Having a callow youth at the helm is also bad news for other youngsters in the car. More than half of children aged eight to 17 who die in crashes are in cars driven by someone under 20.
The authors’ suspicion was that some teenage brains are just not up to the job.
Driving puts big demands on your working memory. That’s the “scratch pad” that keeps track of things that happened in the last few seconds and helps you decide what to do next.
It is critical brain kit for drivers, who have to check their speed, read road signs and take in what the GPS is saying, all while keeping an eye on the moveable feast of stuff happening on the road. But the authors say working memory is very much a work in progress for adolescents.
One key stat shows 20-year-old drivers have fewer crashes than equally experienced 17-year-olds, suggesting the older drivers have a developmental advantage.
The authors suspected that might be in working memory.
To find out they enlisted the help of young people from the Philadelphia Trajectory Study, which tracked risky behaviour in youths aged 10 to 20 between the years 2004 and 2014.
The researchers surveyed the crash history of 84 of those young people, average age 20, who had started driving. Twenty-five of them – just shy of 30% – had been in at least one crash. Four had been in two bingles, and two drivers had more than three crashes.
But the Philadelphia study also did something that was gold for the researchers.
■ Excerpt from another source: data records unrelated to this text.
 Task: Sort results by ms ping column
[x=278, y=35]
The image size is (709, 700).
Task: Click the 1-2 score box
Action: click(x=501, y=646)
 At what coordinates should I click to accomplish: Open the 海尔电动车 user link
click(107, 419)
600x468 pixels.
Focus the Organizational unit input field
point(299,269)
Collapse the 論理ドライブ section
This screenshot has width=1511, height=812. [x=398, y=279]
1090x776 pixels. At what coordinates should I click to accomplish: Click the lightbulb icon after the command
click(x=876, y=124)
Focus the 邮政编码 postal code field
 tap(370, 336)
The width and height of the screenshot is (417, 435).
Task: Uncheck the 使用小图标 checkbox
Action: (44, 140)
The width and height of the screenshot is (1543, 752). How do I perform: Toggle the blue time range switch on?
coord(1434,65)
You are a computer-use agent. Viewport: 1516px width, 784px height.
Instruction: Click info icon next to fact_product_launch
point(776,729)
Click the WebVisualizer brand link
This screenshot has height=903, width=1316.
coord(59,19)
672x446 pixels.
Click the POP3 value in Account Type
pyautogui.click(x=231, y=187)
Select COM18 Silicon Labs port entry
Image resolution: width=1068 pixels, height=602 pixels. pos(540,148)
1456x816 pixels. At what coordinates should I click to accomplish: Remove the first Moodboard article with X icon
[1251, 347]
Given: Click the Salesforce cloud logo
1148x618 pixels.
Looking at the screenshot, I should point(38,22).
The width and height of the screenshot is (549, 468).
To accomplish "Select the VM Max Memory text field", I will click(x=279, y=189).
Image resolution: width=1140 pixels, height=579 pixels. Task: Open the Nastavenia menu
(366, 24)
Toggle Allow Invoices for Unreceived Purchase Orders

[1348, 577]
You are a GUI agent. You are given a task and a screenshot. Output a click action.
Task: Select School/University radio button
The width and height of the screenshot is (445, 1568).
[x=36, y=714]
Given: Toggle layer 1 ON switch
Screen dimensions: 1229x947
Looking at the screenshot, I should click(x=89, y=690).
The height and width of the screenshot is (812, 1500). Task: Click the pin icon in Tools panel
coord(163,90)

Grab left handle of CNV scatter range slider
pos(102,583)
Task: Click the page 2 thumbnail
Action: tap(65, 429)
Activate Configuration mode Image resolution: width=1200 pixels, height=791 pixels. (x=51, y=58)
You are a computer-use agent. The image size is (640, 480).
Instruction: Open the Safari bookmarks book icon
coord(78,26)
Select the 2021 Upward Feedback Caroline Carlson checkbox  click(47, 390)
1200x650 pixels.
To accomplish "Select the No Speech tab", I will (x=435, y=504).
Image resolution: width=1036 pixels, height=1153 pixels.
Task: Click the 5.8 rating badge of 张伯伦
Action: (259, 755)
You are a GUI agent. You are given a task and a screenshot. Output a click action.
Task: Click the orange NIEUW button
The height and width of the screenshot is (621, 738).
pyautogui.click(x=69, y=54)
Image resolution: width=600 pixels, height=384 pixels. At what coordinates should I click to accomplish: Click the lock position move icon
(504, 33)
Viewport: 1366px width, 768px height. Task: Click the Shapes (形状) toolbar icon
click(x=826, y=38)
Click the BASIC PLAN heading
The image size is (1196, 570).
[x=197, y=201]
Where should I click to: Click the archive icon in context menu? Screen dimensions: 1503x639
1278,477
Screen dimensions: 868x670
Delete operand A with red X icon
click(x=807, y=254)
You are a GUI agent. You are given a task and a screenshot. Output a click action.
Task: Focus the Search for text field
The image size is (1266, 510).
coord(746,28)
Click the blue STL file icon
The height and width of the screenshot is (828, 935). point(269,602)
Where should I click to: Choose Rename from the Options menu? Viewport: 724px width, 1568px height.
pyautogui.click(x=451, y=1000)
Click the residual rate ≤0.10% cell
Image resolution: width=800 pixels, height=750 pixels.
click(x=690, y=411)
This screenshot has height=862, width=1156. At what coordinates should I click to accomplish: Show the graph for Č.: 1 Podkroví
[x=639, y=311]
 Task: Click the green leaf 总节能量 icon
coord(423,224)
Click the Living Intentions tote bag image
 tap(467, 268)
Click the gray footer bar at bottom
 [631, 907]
It measured working memory, including with the so-called “two-back” test. In one version of the test you see a stream of images one after the other; for example, a cat a fish, a spoon and a ball. The challenge is to say when the current image is the same as the one two steps back.
The team dug through the files to see how the 84 youngsters had done over their decade of memory tasks.
All made gains in working memory, but it was the rate of improvement that mattered. Those with a flatter upward slope – whose memory gains were relatively poor – were significantly more likely to crash within the first three years or so of getting their license.
The American Academy of Paediatrics Teen Driver guidelines reference the higher crash rates of teens with developmental issues such as ADHD. But the authors suggest there may be a critical omission.
“To our knowledge, no evidence exists for recommendations around expected individual variation in typical neurocognitive development, including working memory capacity, which co-occurs during the period of learning to drive and early licensure,” they write.
That is a deficiency, they note, that could be a new target for injury prevention in young drivers.
“Monitoring working memory development across adolescence as part of routine assessment could help to identify at-risk drivers, as well as opportunities for intervention. Attention and driving skill deficits due to insufficient working memory may be one of the most modifiable risk factors,” they conclude.
One possible intervention is extra training in a driving simulator. Given the general affinity of modern youth for anything on a screen, that should not be too tall an order.
The study appears in the journal JAMA Network Open.